The total settlement pool was $22.4 million, created as a resolution to the diocese's bankruptcy case.

The diocese filed for bankruptcy protection in 2004 in the face of potentially expensive litigation concerning sexual abuse by priests. The bankruptcy reorganization was completed in 2005.

Including last week's added payout, roughly $16 million to $17 million of the pool money will have been distributed, Boswell said.

The remainder of the settlement pool is on reserve for litigating disputed claims, for future claims by people who may be suffering repressed memories and for claims by people who are not yet 18, said Thomas A. Groom, who chairs the bankruptcy case's tort claimants' committee.

Groom says the remaining $4 million of the future claims fund will be released at the discretion of the federal court.

In accordance with the bankruptcy plan, the diocese receives 20 percent of any remaining future claims funds with the other 80 percent going to victims.

Groom is among those who will be getting an extra payment. He is part of a group of claimants in tier three of the settlement, whose per-person total settlements will top $500,000, minus legal fees, with the most recent payout.

Both Groom and his brother, now both in their 50s, filed claims that they were sexually abused by the Rev. Robert Gluch at a church in Phoenix during the 1960s, when Phoenix churches were part of the Diocese of Tucson.

Groom's brother is one of 20 people who received "compromise claims" of $15,000 apiece. The diocese gave those to people whose claims were barred by the statute of limitations but whose allegations of sexual abuse appeared valid.

Groom said he was a 13-year-old altar boy when he was abused by Gluch. Gluch died of cancer in 1993 at age 56. He worked at St. Gregory from 1964 to 1968.
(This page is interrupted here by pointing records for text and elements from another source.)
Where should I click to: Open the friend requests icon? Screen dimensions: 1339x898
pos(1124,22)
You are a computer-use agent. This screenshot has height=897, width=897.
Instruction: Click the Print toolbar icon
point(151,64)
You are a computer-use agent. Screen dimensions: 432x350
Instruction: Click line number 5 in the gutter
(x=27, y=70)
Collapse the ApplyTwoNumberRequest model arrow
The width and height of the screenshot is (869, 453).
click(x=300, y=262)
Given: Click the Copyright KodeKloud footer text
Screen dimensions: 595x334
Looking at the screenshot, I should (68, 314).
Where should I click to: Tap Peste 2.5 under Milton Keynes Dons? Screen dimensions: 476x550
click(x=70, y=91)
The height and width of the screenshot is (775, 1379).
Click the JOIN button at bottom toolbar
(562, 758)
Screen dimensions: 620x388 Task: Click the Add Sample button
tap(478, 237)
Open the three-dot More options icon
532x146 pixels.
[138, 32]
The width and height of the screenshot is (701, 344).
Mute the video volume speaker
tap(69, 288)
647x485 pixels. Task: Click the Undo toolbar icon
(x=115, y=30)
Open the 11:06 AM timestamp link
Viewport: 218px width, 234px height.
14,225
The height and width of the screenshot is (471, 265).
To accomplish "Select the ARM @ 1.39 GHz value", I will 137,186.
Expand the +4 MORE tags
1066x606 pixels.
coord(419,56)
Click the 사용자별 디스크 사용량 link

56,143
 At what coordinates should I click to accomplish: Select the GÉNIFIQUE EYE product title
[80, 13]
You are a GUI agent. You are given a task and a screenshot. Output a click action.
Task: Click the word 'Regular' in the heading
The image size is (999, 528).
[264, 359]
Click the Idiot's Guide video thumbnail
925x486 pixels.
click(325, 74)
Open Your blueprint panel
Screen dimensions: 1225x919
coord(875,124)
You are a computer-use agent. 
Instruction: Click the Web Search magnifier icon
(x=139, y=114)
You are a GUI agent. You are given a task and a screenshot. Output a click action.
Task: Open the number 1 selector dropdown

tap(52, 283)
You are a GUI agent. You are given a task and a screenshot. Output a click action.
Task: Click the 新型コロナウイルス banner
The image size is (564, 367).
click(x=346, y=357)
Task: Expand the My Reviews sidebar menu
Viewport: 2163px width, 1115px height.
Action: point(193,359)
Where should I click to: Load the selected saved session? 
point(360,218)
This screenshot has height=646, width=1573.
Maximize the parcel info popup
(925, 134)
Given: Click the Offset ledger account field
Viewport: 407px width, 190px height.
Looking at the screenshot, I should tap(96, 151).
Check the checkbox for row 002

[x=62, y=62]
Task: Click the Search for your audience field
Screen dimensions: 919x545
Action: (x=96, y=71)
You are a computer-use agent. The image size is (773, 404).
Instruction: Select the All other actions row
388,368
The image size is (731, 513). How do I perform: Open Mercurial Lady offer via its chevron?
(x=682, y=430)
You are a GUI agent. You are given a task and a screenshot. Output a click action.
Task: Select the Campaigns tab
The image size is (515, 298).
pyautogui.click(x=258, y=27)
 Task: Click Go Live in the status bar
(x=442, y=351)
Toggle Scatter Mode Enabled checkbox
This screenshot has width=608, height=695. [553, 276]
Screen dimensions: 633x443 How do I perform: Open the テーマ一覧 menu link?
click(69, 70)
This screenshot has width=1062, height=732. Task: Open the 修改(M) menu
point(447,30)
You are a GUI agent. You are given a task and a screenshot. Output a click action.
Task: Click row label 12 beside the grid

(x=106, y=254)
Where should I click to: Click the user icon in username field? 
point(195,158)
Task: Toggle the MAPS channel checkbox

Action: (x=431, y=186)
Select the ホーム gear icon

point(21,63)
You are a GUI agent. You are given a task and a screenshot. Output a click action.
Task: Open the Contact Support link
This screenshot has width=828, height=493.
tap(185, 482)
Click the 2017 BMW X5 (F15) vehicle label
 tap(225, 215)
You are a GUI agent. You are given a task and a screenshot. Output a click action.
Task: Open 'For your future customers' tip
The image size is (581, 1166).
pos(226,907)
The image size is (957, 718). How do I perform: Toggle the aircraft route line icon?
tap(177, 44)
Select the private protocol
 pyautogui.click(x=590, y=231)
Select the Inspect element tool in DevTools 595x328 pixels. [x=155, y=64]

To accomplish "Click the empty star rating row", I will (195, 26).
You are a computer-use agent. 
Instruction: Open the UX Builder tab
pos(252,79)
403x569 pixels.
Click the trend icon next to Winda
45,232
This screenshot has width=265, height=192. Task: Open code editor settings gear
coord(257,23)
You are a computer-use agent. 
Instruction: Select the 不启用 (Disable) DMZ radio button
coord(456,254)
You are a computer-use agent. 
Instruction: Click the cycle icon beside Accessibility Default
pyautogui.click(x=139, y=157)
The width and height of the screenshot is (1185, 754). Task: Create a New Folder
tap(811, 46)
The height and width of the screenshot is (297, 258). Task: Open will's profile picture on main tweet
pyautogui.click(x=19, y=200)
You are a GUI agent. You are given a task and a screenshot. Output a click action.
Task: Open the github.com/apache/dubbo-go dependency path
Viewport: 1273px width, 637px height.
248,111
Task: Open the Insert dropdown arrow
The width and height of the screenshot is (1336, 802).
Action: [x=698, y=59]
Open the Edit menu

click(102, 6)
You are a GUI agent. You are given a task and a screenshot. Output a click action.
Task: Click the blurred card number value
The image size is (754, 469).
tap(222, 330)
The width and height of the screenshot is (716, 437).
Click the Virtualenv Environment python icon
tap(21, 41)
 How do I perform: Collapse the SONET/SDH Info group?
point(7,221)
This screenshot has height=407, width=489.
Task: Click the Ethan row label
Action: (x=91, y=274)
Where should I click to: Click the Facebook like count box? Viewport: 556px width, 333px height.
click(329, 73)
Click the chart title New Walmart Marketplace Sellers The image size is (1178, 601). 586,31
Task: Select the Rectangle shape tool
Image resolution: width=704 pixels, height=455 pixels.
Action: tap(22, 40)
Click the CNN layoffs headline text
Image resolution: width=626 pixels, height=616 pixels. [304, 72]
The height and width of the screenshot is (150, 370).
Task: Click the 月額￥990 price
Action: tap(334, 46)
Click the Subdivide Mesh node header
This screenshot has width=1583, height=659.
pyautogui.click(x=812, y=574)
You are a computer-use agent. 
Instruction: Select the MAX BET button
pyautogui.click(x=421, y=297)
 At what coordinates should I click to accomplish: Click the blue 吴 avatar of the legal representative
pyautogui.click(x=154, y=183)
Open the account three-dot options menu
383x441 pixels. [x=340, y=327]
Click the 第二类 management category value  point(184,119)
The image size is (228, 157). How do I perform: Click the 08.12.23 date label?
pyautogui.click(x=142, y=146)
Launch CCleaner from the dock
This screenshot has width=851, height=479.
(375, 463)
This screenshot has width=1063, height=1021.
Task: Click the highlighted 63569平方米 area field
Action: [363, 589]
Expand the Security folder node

Groom has struggled with anger problems, particularly when it comes to authority figures. He has had bouts of sadness and questioned his faith. His wife wonders if stress from repressing memories is what caused him to have heart trouble that resulted in triple bypass surgery when he was 50.

"It has taken a lot of pressure off of me," Groom said of the settlement he received.

Cadigan and others involved with the case have praised the diocese and its attorneys for emerging from bankruptcy and settling with the victims within a year of filing.